### Objective
Reproduce each line of the entries below verbatim, changing nothing.

(Collection entries)
***

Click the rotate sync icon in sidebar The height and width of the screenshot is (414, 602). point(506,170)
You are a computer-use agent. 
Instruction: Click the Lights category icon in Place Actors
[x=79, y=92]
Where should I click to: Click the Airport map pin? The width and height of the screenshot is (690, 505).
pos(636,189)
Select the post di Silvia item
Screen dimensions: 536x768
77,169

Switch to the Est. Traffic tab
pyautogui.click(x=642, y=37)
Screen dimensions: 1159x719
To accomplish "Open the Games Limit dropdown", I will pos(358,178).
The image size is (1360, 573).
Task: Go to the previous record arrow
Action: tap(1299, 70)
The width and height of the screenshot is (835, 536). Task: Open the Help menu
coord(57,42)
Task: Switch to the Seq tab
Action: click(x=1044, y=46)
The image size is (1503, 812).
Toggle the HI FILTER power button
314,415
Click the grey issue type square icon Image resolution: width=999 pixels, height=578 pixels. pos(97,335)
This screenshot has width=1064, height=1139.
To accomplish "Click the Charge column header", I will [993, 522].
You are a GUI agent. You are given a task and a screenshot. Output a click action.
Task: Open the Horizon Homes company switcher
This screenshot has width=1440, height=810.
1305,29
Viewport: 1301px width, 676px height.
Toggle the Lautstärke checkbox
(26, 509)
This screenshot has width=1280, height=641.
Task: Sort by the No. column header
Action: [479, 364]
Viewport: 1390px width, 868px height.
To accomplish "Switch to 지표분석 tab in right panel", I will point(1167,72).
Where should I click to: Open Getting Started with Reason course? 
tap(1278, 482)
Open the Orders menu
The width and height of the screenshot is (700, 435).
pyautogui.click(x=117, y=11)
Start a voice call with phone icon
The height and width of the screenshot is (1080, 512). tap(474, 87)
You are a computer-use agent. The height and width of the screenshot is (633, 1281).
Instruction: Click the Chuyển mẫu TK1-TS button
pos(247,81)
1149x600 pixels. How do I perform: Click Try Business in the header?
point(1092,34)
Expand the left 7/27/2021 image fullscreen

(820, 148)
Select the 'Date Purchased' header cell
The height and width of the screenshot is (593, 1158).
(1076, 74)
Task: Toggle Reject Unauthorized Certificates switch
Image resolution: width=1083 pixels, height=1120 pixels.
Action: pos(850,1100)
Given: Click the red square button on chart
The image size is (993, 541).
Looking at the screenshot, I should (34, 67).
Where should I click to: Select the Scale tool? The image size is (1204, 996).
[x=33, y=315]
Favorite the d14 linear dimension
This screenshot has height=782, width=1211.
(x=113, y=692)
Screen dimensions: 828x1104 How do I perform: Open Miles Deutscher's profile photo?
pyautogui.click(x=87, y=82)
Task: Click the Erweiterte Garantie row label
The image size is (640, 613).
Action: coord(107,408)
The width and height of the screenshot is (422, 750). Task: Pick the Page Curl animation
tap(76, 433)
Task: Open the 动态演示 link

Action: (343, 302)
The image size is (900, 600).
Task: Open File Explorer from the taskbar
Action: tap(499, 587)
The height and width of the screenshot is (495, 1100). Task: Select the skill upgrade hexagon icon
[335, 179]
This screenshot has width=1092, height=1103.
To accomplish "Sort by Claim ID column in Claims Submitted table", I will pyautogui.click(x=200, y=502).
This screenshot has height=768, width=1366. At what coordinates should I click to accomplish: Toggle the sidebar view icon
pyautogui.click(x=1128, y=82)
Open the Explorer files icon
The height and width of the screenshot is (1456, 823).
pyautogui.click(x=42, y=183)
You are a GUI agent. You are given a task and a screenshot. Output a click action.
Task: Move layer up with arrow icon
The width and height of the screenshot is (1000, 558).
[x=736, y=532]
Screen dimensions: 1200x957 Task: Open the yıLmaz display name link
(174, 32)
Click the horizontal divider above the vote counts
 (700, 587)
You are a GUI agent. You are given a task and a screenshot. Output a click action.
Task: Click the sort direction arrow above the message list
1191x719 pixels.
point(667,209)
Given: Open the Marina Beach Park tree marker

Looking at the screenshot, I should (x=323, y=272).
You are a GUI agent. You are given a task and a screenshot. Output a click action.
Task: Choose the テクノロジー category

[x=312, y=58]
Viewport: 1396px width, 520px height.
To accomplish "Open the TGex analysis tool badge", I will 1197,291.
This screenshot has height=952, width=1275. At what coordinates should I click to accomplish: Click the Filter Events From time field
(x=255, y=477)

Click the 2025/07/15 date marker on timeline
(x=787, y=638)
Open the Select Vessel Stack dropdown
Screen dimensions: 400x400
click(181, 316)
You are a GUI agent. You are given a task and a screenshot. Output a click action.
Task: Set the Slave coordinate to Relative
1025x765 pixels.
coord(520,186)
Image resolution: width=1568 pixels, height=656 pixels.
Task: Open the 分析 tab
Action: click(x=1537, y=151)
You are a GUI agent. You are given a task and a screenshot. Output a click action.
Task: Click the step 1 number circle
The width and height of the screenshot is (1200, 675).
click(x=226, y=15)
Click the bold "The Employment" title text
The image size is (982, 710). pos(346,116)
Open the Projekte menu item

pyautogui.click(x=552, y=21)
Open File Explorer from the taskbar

***

### Result for this task
Click the rotate sync icon in sidebar The height and width of the screenshot is (414, 602). point(506,170)
You are a computer-use agent. 
Instruction: Click the Lights category icon in Place Actors
[x=79, y=92]
Where should I click to: Click the Airport map pin? The width and height of the screenshot is (690, 505).
pos(636,189)
Select the post di Silvia item
Screen dimensions: 536x768
77,169

Switch to the Est. Traffic tab
pyautogui.click(x=642, y=37)
Screen dimensions: 1159x719
To accomplish "Open the Games Limit dropdown", I will pos(358,178).
The image size is (1360, 573).
Task: Go to the previous record arrow
Action: tap(1299, 70)
The width and height of the screenshot is (835, 536). Task: Open the Help menu
coord(57,42)
Task: Switch to the Seq tab
Action: click(x=1044, y=46)
The image size is (1503, 812).
Toggle the HI FILTER power button
314,415
Click the grey issue type square icon Image resolution: width=999 pixels, height=578 pixels. pos(97,335)
This screenshot has width=1064, height=1139.
To accomplish "Click the Charge column header", I will [993, 522].
You are a GUI agent. You are given a task and a screenshot. Output a click action.
Task: Open the Horizon Homes company switcher
This screenshot has width=1440, height=810.
1305,29
Viewport: 1301px width, 676px height.
Toggle the Lautstärke checkbox
(26, 509)
This screenshot has width=1280, height=641.
Task: Sort by the No. column header
Action: [479, 364]
Viewport: 1390px width, 868px height.
To accomplish "Switch to 지표분석 tab in right panel", I will point(1167,72).
Where should I click to: Open Getting Started with Reason course? 
tap(1278, 482)
Open the Orders menu
The width and height of the screenshot is (700, 435).
pyautogui.click(x=117, y=11)
Start a voice call with phone icon
The height and width of the screenshot is (1080, 512). tap(474, 87)
You are a computer-use agent. The height and width of the screenshot is (633, 1281).
Instruction: Click the Chuyển mẫu TK1-TS button
pos(247,81)
1149x600 pixels. How do I perform: Click Try Business in the header?
point(1092,34)
Expand the left 7/27/2021 image fullscreen

(820, 148)
Select the 'Date Purchased' header cell
The height and width of the screenshot is (593, 1158).
(1076, 74)
Task: Toggle Reject Unauthorized Certificates switch
Image resolution: width=1083 pixels, height=1120 pixels.
Action: pos(850,1100)
Given: Click the red square button on chart
The image size is (993, 541).
Looking at the screenshot, I should (34, 67).
Where should I click to: Select the Scale tool? The image size is (1204, 996).
[x=33, y=315]
Favorite the d14 linear dimension
This screenshot has height=782, width=1211.
(x=113, y=692)
Screen dimensions: 828x1104 How do I perform: Open Miles Deutscher's profile photo?
pyautogui.click(x=87, y=82)
Task: Click the Erweiterte Garantie row label
The image size is (640, 613).
Action: coord(107,408)
The width and height of the screenshot is (422, 750). Task: Pick the Page Curl animation
tap(76, 433)
Task: Open the 动态演示 link

Action: (343, 302)
The image size is (900, 600).
Task: Open File Explorer from the taskbar
Action: tap(499, 587)
The height and width of the screenshot is (495, 1100). Task: Select the skill upgrade hexagon icon
[335, 179]
This screenshot has width=1092, height=1103.
To accomplish "Sort by Claim ID column in Claims Submitted table", I will pyautogui.click(x=200, y=502).
This screenshot has height=768, width=1366. At what coordinates should I click to accomplish: Toggle the sidebar view icon
pyautogui.click(x=1128, y=82)
Open the Explorer files icon
The height and width of the screenshot is (1456, 823).
pyautogui.click(x=42, y=183)
You are a GUI agent. You are given a task and a screenshot. Output a click action.
Task: Move layer up with arrow icon
The width and height of the screenshot is (1000, 558).
[x=736, y=532]
Screen dimensions: 1200x957 Task: Open the yıLmaz display name link
(174, 32)
Click the horizontal divider above the vote counts
 (700, 587)
You are a GUI agent. You are given a task and a screenshot. Output a click action.
Task: Click the sort direction arrow above the message list
1191x719 pixels.
point(667,209)
Given: Open the Marina Beach Park tree marker

Looking at the screenshot, I should (x=323, y=272).
You are a GUI agent. You are given a task and a screenshot. Output a click action.
Task: Choose the テクノロジー category

[x=312, y=58]
Viewport: 1396px width, 520px height.
To accomplish "Open the TGex analysis tool badge", I will 1197,291.
This screenshot has height=952, width=1275. At what coordinates should I click to accomplish: Click the Filter Events From time field
(x=255, y=477)

Click the 2025/07/15 date marker on timeline
(x=787, y=638)
Open the Select Vessel Stack dropdown
Screen dimensions: 400x400
click(181, 316)
You are a GUI agent. You are given a task and a screenshot. Output a click action.
Task: Set the Slave coordinate to Relative
1025x765 pixels.
coord(520,186)
Image resolution: width=1568 pixels, height=656 pixels.
Task: Open the 分析 tab
Action: click(x=1537, y=151)
You are a GUI agent. You are given a task and a screenshot. Output a click action.
Task: Click the step 1 number circle
The width and height of the screenshot is (1200, 675).
click(x=226, y=15)
Click the bold "The Employment" title text
The image size is (982, 710). pos(346,116)
Open the Projekte menu item

pyautogui.click(x=552, y=21)
Open File Explorer from the taskbar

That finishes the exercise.